#### Provided text:

+++++

At the top of the stairs above the pit opens a small series of rooms to the East which were the tomb chambers of the Princess Meketaten, who died young . On the walls of these chambers we first see the usual scenes of worship, here elaborated by the presence of the foreign races of the Empire adoring the disk . Elsewhere is depicted the funeral of the princess herself, with her family mourning for her . In the train behind are the courtiers, among whom an elderly man occupies an important position . Perhaps he is Ay . The youngest princess too is there with her nurse, uninterested in the scene . Higher up the entrance corridor another series of rooms opens . These are quite unfinished, and the great dolerite and diorite pounders with which the levelling was done are still lying about .

+++++

#### Data excerpt:
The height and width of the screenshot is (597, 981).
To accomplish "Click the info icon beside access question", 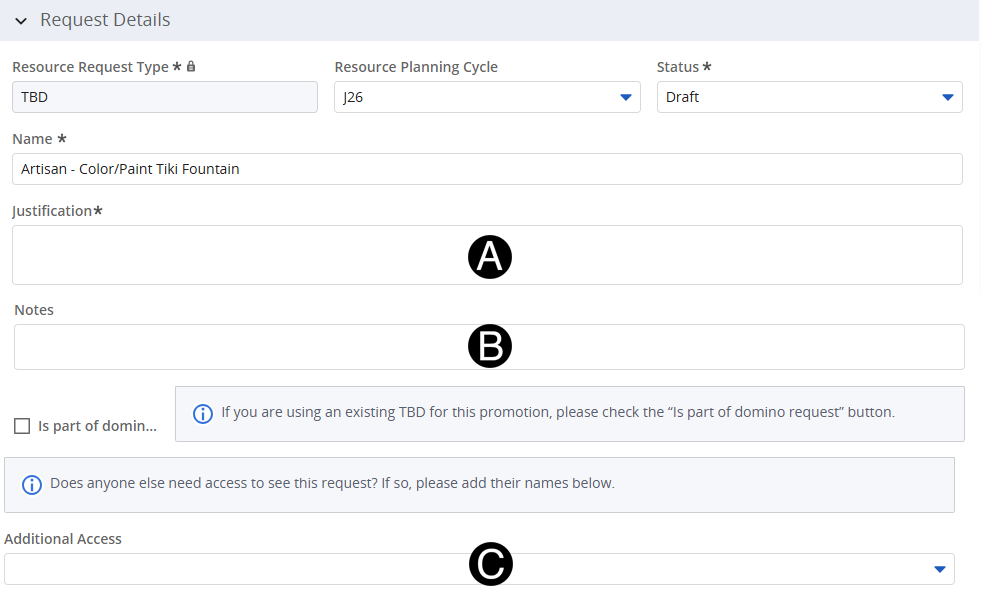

+++++

#### Given problem:
In the text on Princess Meketaten's tomb chambers, what is still lying about in the unfinished rooms higher up the entrance corridor?

#### Output below:
The great dolerite and diorite pounders that were used for the levelling.